▶ [Supplied records]:
----------
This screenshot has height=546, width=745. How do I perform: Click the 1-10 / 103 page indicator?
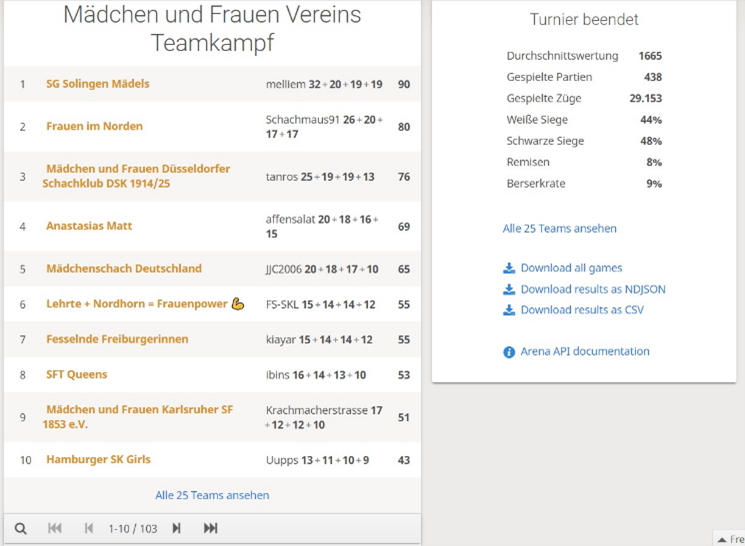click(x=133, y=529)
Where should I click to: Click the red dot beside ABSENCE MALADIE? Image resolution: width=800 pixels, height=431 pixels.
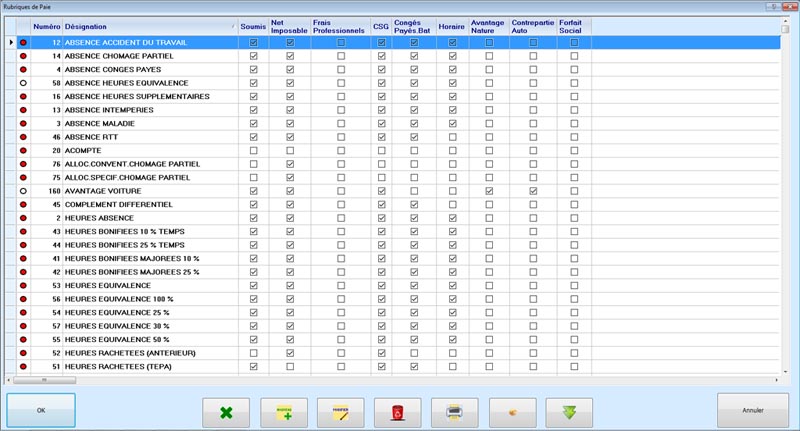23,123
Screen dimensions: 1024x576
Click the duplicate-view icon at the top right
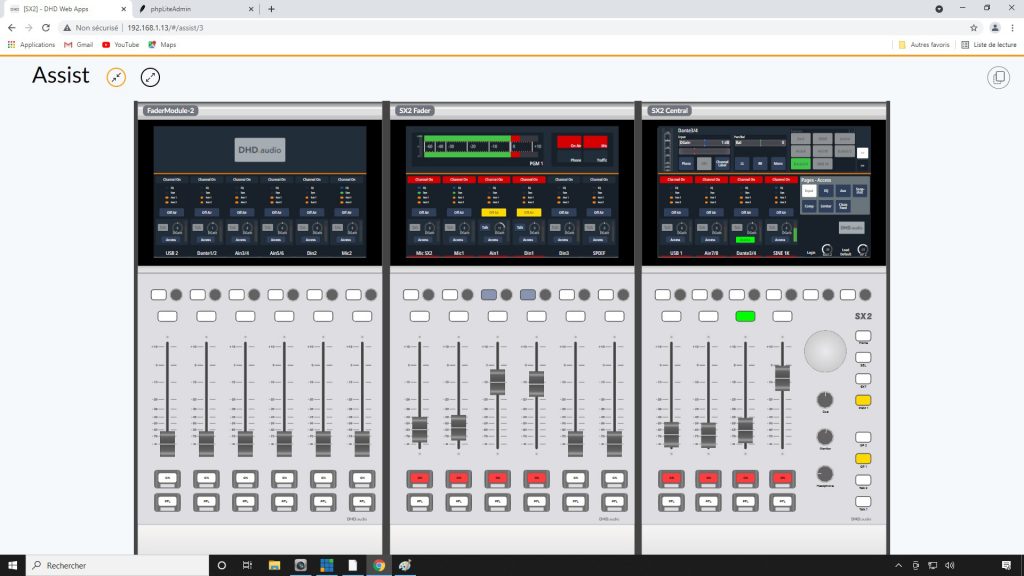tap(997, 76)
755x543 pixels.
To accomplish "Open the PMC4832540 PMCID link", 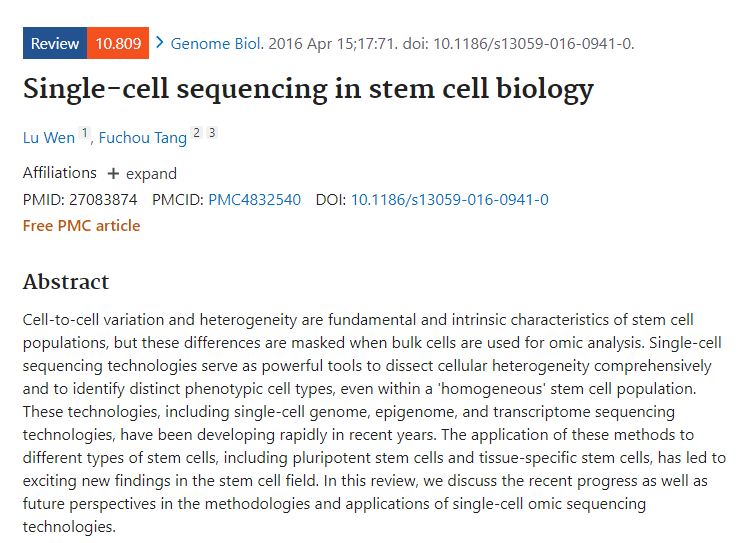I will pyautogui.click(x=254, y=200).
----------
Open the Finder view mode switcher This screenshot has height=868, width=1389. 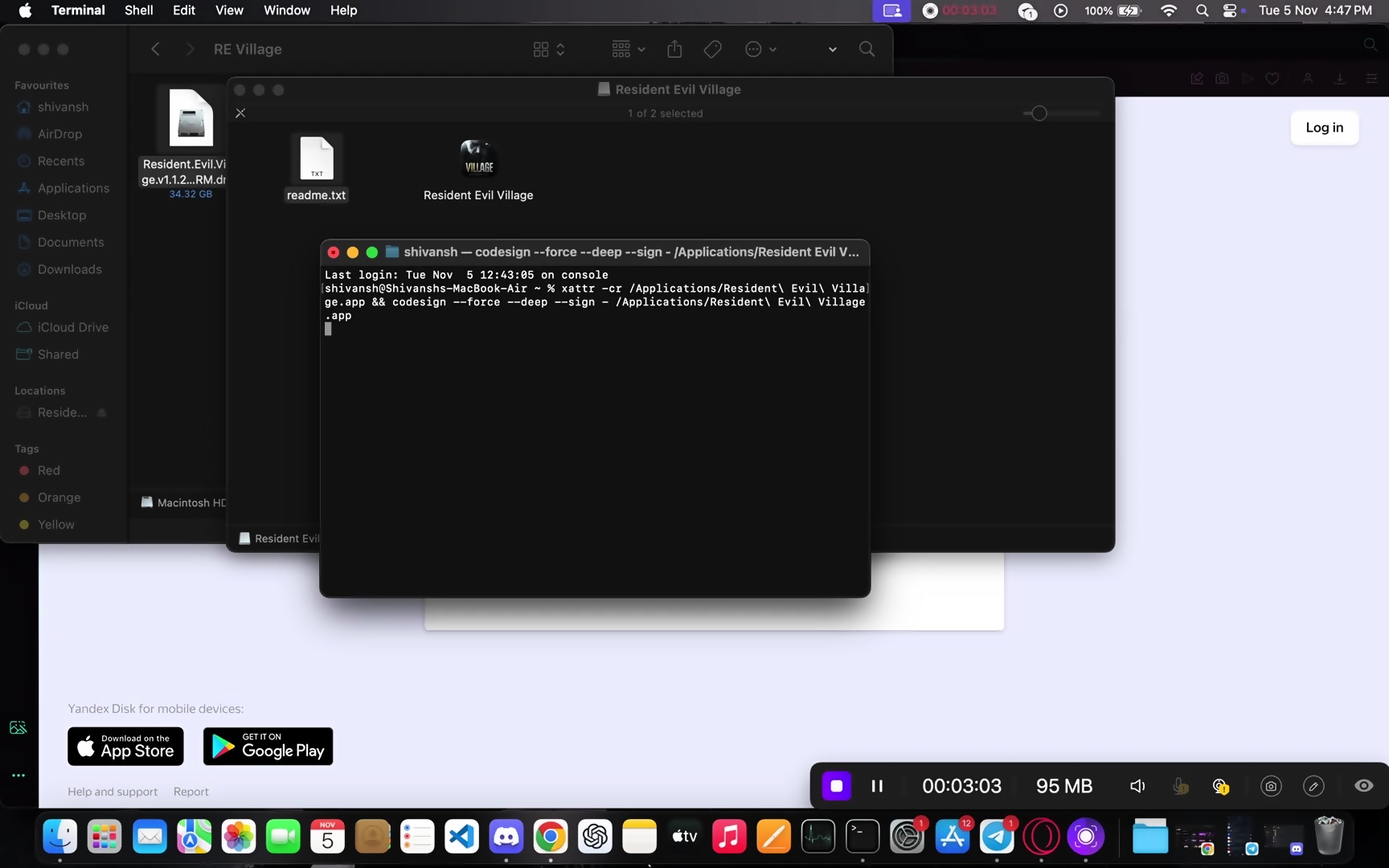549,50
----------
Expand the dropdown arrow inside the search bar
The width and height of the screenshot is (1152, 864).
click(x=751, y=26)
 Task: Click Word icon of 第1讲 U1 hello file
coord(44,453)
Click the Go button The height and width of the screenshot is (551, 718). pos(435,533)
----------
▶ [What you are asked to do]:
Put the records starting at the line that contains "This screenshot has height=546, width=745." and ending at the line that contains "tap(997, 76)" into a two-column CSV with the columns text and answer. Give one row per record, put each value in a single quoted field with line breaks replaced by spaces, and leave the pictures out.

▶ [Solution to the problem]:
text,answer
"This screenshot has height=546, width=745. How do I perform: Click the 1-10 / 103 page indicator?","click(x=133, y=529)"
"Where should I click to: Click the red dot beside ABSENCE MALADIE? Image resolution: width=800 pixels, height=431 pixels.","23,123"
"Screen dimensions: 1024x576 Click the duplicate-view icon at the top right","tap(997, 76)"